Storms and other severe weather events can cause both public health and economic problems for communities and municipalities. Many severe events can result in fatalities,injuries, and property damage, and preventing such outcomes to the extent possible is a key concern. This report analyses such events across USA from 1950 to 2011 and enlists the events with major effects.
The primary goal of this report is to identify the types of storm/events which have harmful effects on human life and the events which create highest property loss across USA.This project involves exploring the U.S. National Oceanic and Atmospheric Administration's (NOAA) storm database.This database tracks characteristics of major storms and weather events in the United States, including when and where they occur, as well as estimates of any fatalities, injuries, and property damage.The analysis on this data led us to the events with maximum damage to human life and economic property. From the analysis, Tornado seems to have the worst impact on human health while Floods and Drought have the worst economic effect.

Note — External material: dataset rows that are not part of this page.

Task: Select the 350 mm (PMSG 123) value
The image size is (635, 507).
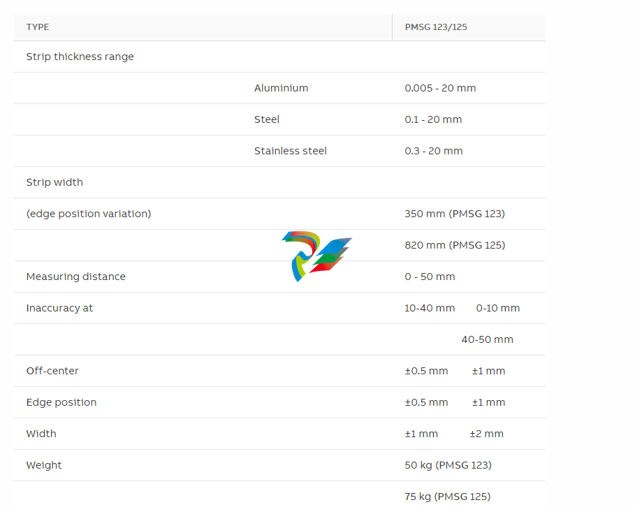Action: tap(454, 214)
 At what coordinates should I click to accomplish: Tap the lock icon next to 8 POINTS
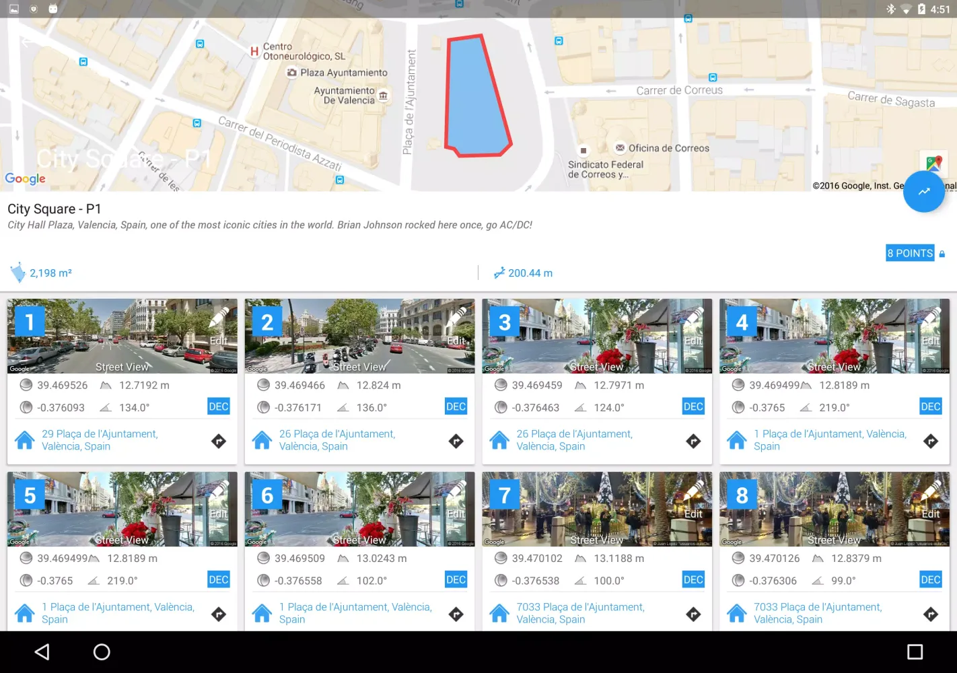[x=942, y=254]
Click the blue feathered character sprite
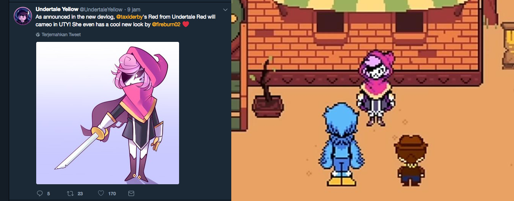Viewport: 514px width, 201px height. click(x=342, y=144)
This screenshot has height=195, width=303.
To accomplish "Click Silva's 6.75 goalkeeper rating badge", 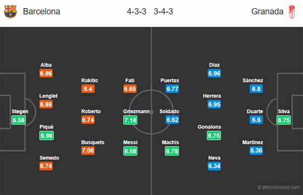I will click(283, 120).
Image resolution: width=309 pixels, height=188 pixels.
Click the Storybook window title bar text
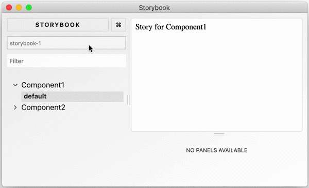[154, 8]
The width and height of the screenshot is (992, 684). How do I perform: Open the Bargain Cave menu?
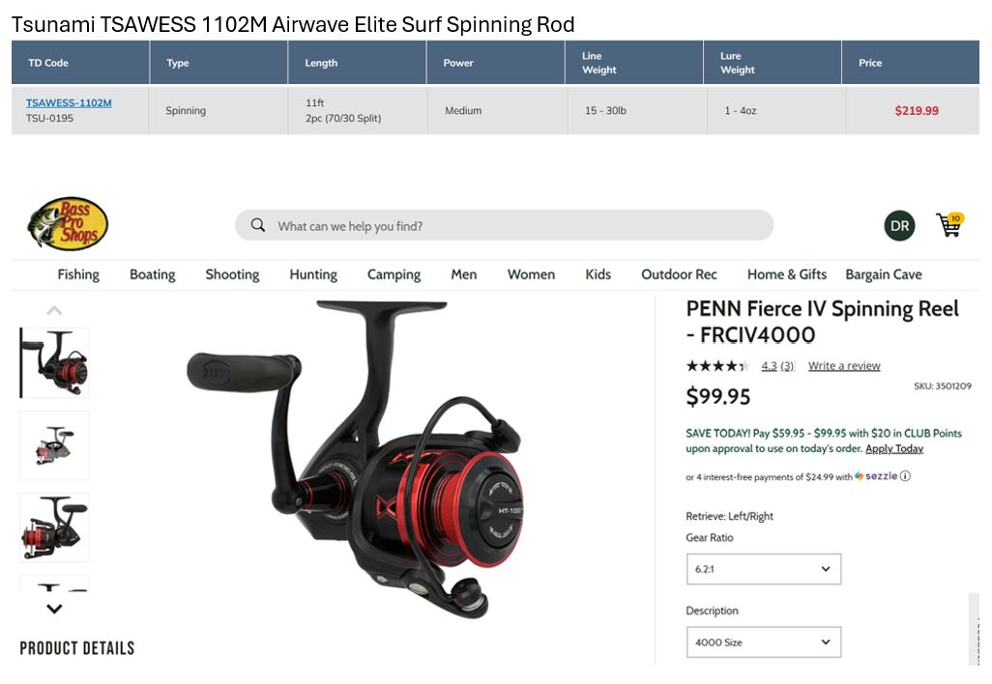pos(883,274)
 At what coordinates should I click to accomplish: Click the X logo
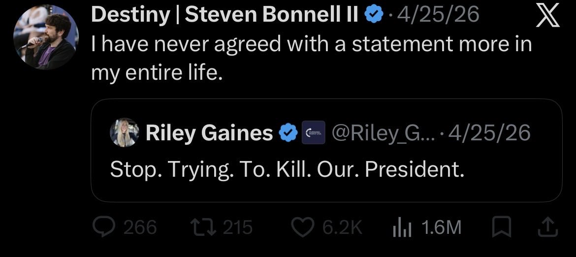(548, 15)
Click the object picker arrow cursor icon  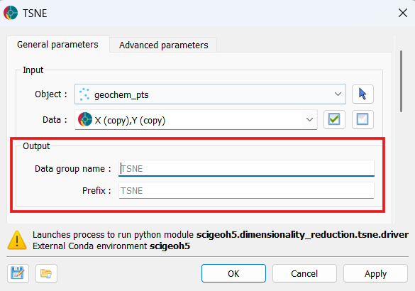coord(363,94)
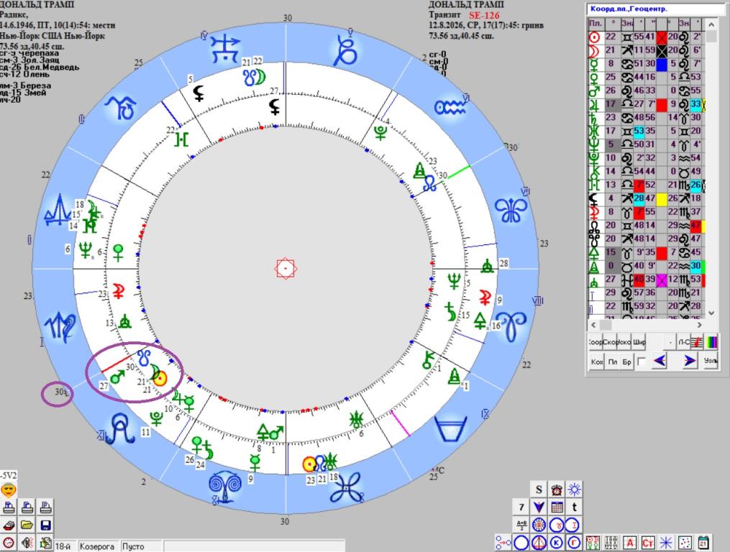This screenshot has height=552, width=730.
Task: Click the speaker sound icon
Action: 27,542
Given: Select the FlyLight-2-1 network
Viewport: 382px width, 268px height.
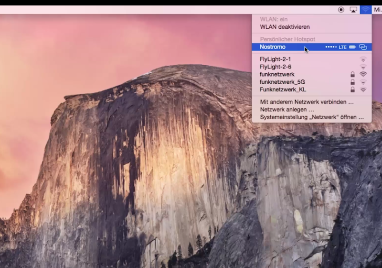Looking at the screenshot, I should coord(275,59).
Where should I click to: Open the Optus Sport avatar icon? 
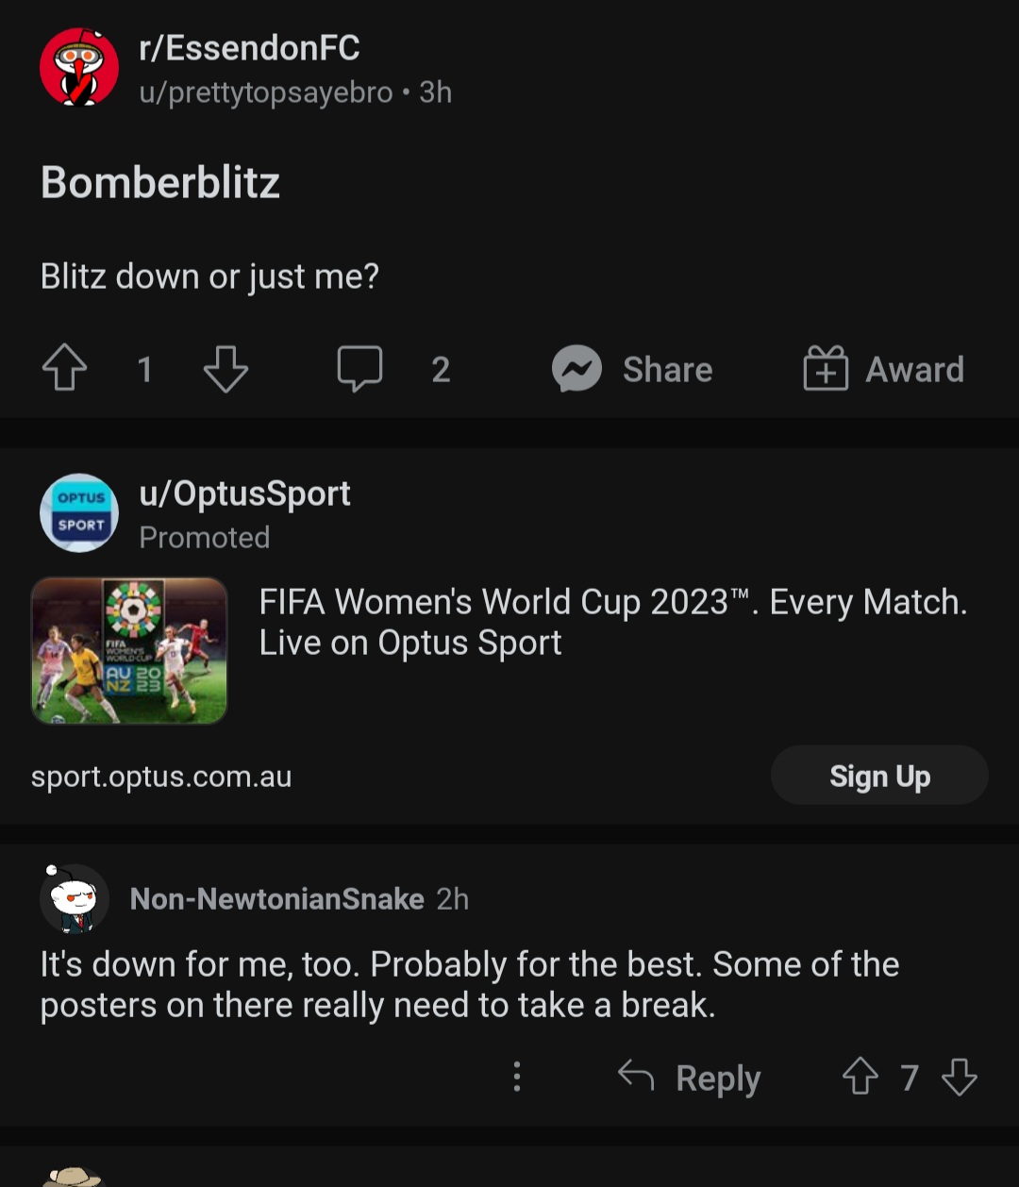pyautogui.click(x=79, y=512)
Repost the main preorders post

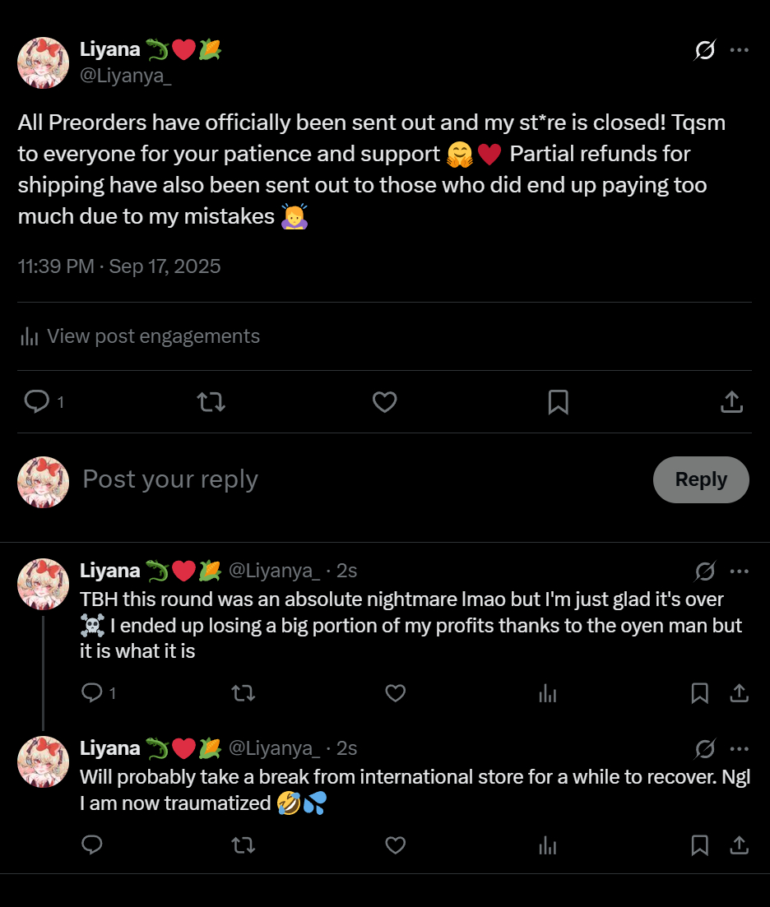[211, 401]
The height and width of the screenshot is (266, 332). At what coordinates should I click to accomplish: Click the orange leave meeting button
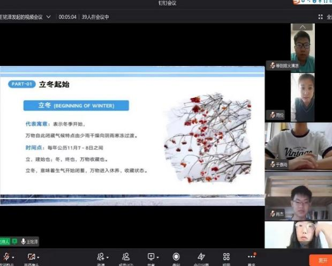coord(322,259)
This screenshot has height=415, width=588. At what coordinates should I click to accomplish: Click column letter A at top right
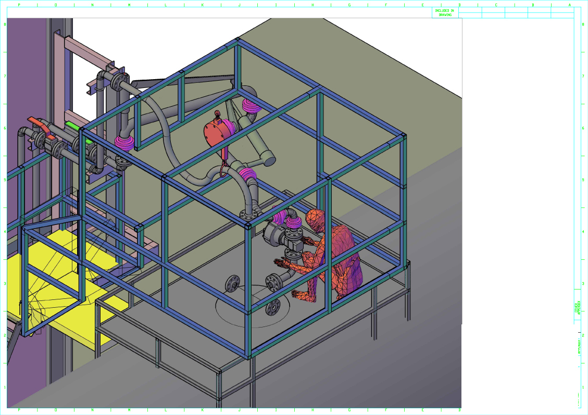pos(569,5)
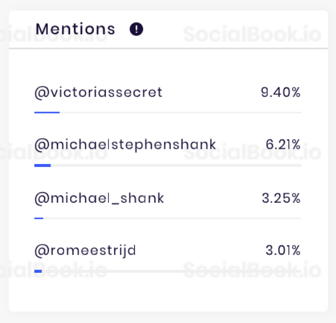This screenshot has height=323, width=336.
Task: Click the Mentions info exclamation icon
Action: click(137, 29)
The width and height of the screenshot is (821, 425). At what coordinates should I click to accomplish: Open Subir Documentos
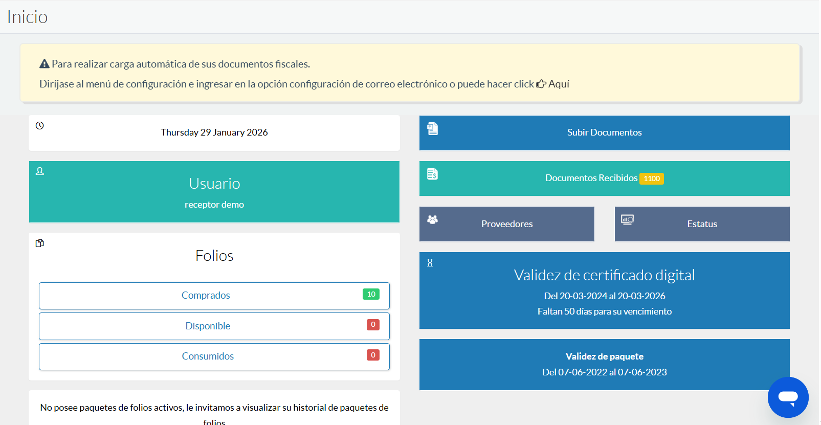604,132
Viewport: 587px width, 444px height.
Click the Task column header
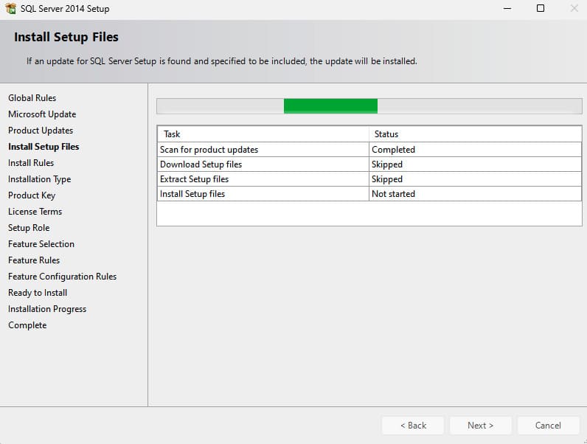tap(263, 134)
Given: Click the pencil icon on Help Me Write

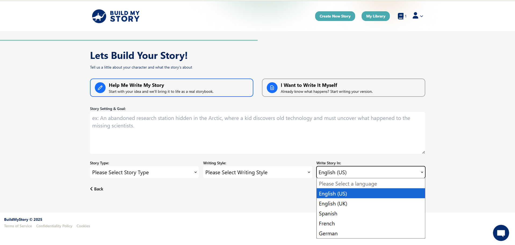Looking at the screenshot, I should tap(100, 88).
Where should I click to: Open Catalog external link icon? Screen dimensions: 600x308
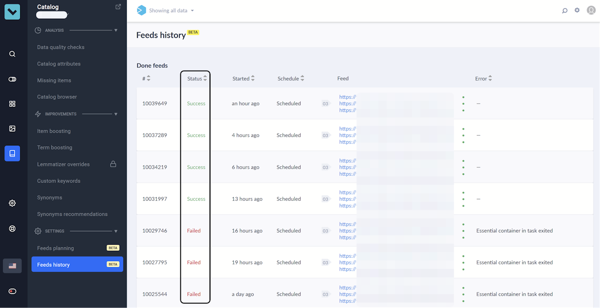[x=118, y=7]
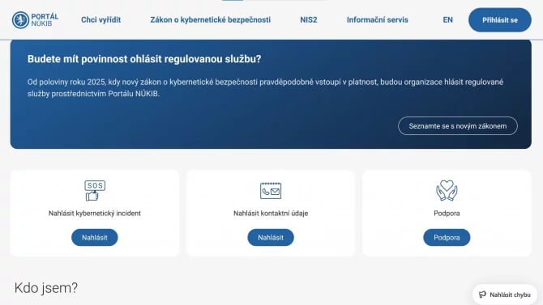Viewport: 543px width, 305px height.
Task: Open Zákon o kybernetické bezpečnosti menu
Action: (x=211, y=19)
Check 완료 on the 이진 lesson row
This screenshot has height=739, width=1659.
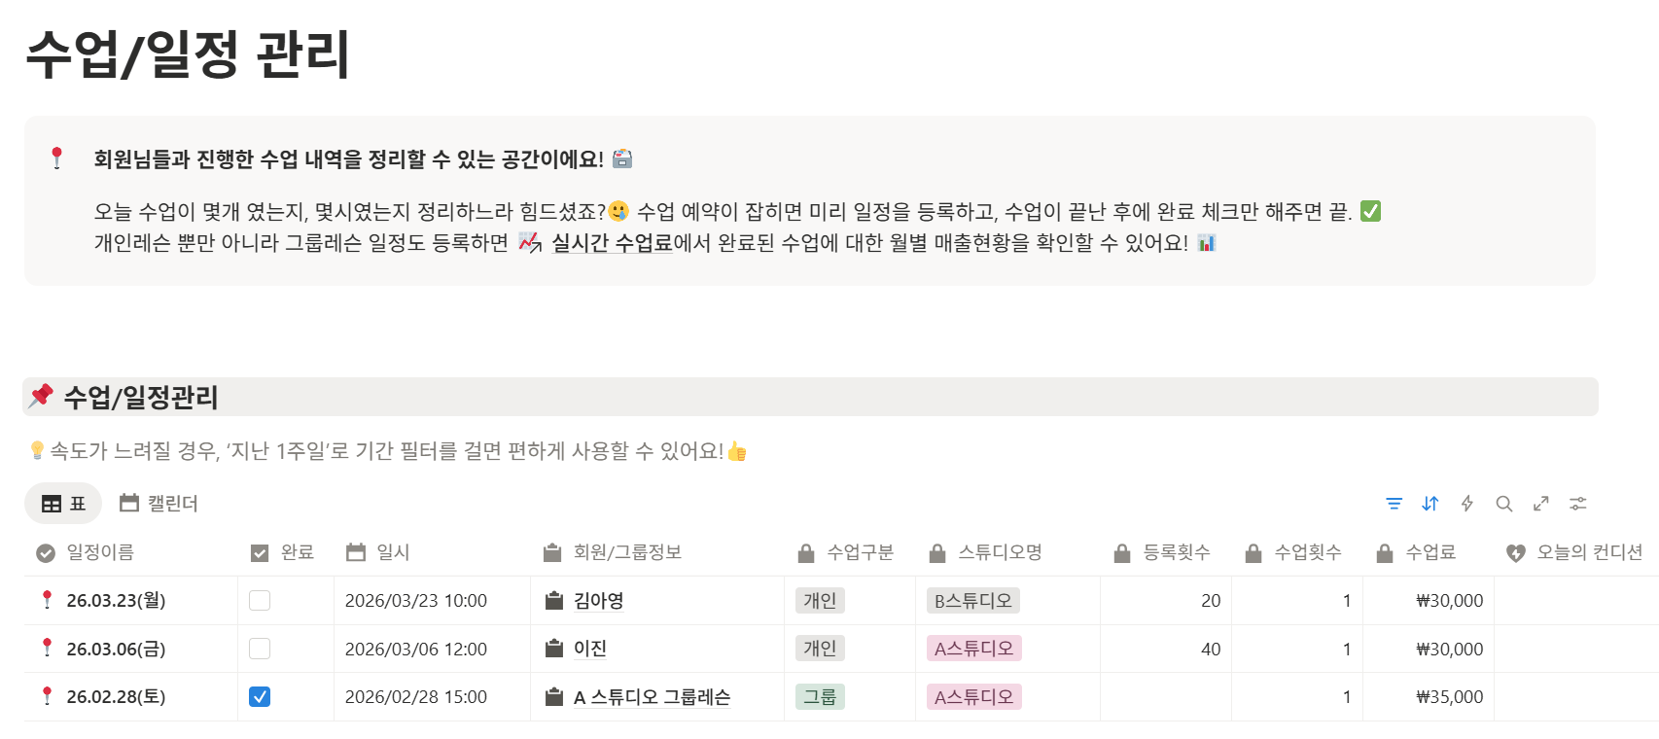pos(257,648)
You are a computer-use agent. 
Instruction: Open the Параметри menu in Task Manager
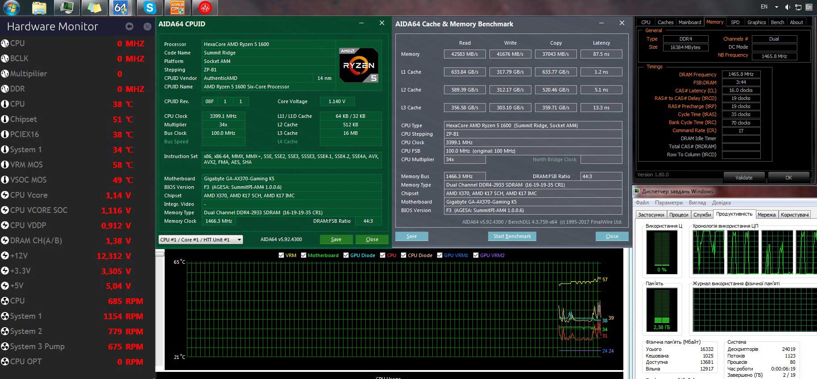tap(669, 203)
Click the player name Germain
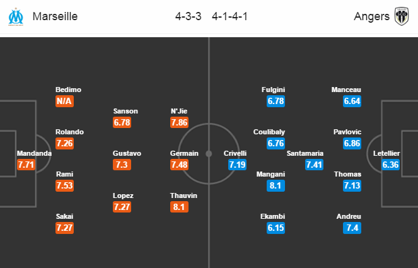 point(184,153)
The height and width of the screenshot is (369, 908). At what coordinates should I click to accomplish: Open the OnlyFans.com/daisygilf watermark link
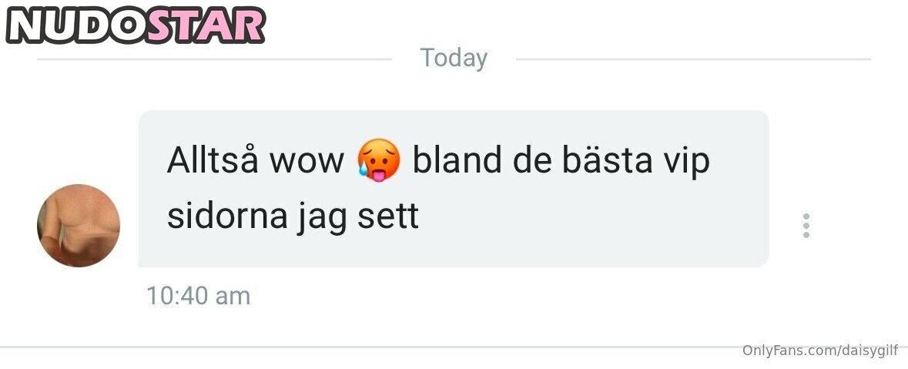click(x=820, y=351)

#Unzip the compressed file
if (!file.exists("repdata-data-StormData.csv")){
bunzip2(file="repdata-data-StormData.csv.bz2")
}
# Read the unzipped .csv file
rawdata <- read.csv("repdata-data-StormData.csv")
After reding the data, the dimensions of the dataset is checked by using the dim() function. We can observe a total of 902297 observations across 37 columns. To get an overall sense of the data, the first few rows can be checked by using the head() function. Key variable names required for the analysis are EVTYPE,FATALITIES,INJURIES,PROPDMG,PROPDMGEXP
dim(rawdata)
## [1] 902297 37
head(rawdata[,c("EVTYPE","FATALITIES","INJURIES","PROPDMG","PROPDMGEXP")])
## EVTYPE FATALITIES INJURIES PROPDMG PROPDMGEXP
## 1 TORNADO 0 15 25.0 K
## 2 TORNADO 0 0 2.5 K
## 3 TORNADO 0 2 25.0 K
## 4 TORNADO 0 2 2.5 K
## 5 TORNADO 0 2 2.5 K
## 6 TORNADO 0 6 2.5 K
unique(rawdata$PROPDMGEXP)
## [1] K M B m + 0 5 6 ? 4 2 3 h 7 H - 1 8
## Levels: - ? + 0 1 2 3 4 5 6 7 8 B h H K m M
# Checking the number of error values
table(rawdata$PROPDMGEXP)
##
## - ? + 0 1 2 3 4 5
## 465934 1 8 5 216 25 13 4 4 28
## 6 7 8 B h H K m M
## 4 5 1 40 1 6 424665 7 11330
There are a total of 985 events. The average number of fatalities and injuries are estimated for all these events. Top 10 events corresponding to the worst number of injuries and fatalities are tabulated in health dataset.
inj <- aggregate(rawdata$INJURIES,list(EVTYPE=rawdata$EVTYPE),sum)
inj <- inj[order(-inj$x),]
fat <- aggregate(rawdata$FATALITIES,list(EVTYPE=rawdata$EVTYPE),sum)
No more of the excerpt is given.